Dr. Alfred Yergey and his colleagues apply knowledge of the physical chemistry of gas phase ions to basic research in structural biology. In their project on hydration, they are using equilibrium ion-molecule chemistry to characterize and understand the energetic basis of the interactions between water and its biological solutes. In its project on protein characterization, the section is collaborating with investigators in need of information on molecular weight and molecular weight distribution, identity, and the nature and extent of post-translational modifications of proteins. The demands of these problems require performance at state-of-the-art levels of mass spectrometric measurement coupled with development of new approaches to address issues of sensitivity and specificity. The range of the applied research extends to mapping of picomolar quantities of peptides extracted from proteins digested in situ from electrophoretically separated proteins, obtaining partial peptide sequences at picomolar sensitivities to facilitate the construction of nucleotide probes, and mapping epitopes of femotomolar quantities of proteins isolated by noncovalent interactions with antibodies.

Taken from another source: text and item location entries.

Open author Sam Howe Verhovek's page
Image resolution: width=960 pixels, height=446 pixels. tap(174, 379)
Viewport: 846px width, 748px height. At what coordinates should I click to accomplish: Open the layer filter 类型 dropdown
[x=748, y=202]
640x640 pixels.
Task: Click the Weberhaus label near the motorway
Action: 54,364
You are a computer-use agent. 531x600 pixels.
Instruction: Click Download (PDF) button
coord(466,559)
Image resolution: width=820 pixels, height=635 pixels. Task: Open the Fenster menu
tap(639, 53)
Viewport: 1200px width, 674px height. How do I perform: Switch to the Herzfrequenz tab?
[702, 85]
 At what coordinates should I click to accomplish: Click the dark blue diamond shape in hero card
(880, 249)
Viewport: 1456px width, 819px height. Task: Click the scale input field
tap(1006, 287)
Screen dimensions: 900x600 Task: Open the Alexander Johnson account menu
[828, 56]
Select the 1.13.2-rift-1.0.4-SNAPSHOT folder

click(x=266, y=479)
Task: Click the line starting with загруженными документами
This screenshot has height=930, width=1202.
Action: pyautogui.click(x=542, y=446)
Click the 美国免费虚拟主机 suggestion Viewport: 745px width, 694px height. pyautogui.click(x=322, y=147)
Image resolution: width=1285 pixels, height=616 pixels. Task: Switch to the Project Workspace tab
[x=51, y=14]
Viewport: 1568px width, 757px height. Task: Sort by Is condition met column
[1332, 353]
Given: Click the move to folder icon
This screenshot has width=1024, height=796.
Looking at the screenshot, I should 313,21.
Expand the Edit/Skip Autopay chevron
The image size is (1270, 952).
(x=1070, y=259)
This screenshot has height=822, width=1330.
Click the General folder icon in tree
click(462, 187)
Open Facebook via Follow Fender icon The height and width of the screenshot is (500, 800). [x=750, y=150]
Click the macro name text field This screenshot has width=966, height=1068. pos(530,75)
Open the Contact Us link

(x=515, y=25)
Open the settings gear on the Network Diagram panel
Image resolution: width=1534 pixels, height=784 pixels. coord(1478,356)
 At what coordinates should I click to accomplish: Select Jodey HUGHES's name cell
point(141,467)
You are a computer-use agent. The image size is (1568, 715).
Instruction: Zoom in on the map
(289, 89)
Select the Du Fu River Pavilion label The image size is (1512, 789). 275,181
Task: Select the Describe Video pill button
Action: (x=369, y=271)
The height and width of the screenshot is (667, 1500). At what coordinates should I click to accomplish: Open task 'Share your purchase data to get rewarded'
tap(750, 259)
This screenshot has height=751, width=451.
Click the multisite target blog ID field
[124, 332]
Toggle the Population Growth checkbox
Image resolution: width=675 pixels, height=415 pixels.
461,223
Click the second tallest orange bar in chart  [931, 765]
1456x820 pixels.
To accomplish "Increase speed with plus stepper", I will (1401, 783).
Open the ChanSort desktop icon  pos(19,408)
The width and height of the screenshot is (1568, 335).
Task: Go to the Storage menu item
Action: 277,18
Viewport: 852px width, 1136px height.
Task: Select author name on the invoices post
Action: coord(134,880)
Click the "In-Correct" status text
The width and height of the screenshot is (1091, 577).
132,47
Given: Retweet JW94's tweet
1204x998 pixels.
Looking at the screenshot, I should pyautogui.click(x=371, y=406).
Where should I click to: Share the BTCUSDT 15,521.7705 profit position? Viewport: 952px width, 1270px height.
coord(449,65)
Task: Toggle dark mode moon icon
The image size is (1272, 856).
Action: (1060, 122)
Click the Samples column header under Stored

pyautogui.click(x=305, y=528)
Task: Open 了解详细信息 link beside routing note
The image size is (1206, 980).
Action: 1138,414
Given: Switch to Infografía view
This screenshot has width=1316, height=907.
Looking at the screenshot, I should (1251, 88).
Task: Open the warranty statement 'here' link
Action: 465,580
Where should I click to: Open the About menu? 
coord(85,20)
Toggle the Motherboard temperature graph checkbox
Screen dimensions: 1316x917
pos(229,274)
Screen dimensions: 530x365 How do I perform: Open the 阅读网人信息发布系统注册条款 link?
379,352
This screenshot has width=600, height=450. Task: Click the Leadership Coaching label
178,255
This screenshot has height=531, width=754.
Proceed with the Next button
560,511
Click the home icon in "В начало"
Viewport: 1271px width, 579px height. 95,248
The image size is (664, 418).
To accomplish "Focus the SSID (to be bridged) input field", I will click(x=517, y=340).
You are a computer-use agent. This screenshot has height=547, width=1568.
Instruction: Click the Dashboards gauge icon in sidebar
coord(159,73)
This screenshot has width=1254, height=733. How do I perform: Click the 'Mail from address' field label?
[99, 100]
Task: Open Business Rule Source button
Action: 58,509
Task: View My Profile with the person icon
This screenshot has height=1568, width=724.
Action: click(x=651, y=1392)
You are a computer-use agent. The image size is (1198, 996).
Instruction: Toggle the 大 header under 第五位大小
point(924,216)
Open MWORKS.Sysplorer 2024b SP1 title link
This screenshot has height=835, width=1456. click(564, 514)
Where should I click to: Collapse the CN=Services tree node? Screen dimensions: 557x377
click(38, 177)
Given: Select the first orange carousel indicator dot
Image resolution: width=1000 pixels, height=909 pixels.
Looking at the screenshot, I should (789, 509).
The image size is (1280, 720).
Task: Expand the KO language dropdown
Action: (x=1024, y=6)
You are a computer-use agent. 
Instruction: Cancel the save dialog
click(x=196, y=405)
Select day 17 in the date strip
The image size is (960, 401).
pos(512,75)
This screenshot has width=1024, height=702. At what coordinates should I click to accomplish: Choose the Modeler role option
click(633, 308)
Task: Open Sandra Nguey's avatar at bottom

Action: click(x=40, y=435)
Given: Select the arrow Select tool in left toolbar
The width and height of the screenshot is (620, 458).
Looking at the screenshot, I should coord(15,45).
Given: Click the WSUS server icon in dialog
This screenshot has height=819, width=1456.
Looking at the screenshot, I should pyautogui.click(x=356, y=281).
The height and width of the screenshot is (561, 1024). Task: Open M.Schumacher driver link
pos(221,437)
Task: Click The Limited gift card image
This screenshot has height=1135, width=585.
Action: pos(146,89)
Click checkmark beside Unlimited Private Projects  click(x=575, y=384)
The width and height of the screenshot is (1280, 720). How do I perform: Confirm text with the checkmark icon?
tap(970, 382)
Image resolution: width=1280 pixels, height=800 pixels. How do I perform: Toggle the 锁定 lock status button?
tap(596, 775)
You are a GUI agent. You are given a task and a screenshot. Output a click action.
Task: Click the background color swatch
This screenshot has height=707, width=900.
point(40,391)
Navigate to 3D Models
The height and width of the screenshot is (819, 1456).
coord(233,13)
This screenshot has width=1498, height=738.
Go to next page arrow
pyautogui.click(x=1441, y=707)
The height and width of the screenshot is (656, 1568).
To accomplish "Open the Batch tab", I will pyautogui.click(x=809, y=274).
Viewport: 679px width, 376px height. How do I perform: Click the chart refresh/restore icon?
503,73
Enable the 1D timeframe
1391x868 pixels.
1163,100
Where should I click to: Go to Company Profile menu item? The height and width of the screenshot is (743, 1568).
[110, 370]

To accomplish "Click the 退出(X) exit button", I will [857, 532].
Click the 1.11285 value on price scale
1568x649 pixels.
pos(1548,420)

The NASA/NIH Center for Three-Dimensional Tissue Culture, directed by Joshua Zimmerberg with deputy directors Leonid Margolis and Paul Blank, is a pan–NIH facility within LCMB. The center provides NIH researchers with an opportunity to develop new model systems for diseases whose pathology cannot be reproduced by merely growing the right cells in monolayer culture. Several NASA-designed rotating wall vessels (which culture cells under minimal shear forces in a well-oxygenated medium under conditions that mimic microgravity) are made available together with experienced technicians to test tissues, primary cell cultures, and cell lines under low-shear fluid conditions that appear to facilitate cell-cell interactions and promote differentiation. To facilitate research, extensive consultations with a group seminar determine the applicability of center resources to the aims of the interested investigator. Second, investigators and staff design pilot projects. Third, principal investigators with successful pilot projects can apply for center funding for salary, equipment, and consumables. Given that the scientific concern for tissue culture is common to all Institutes and that the development of tissue culture needs active interinstitute collaboration, the NASA/NIH Center hopes to facilitate such collaborations and provide access to state-of-the-art imaging modalities to determine structure/function relationships between cells of developed tissues.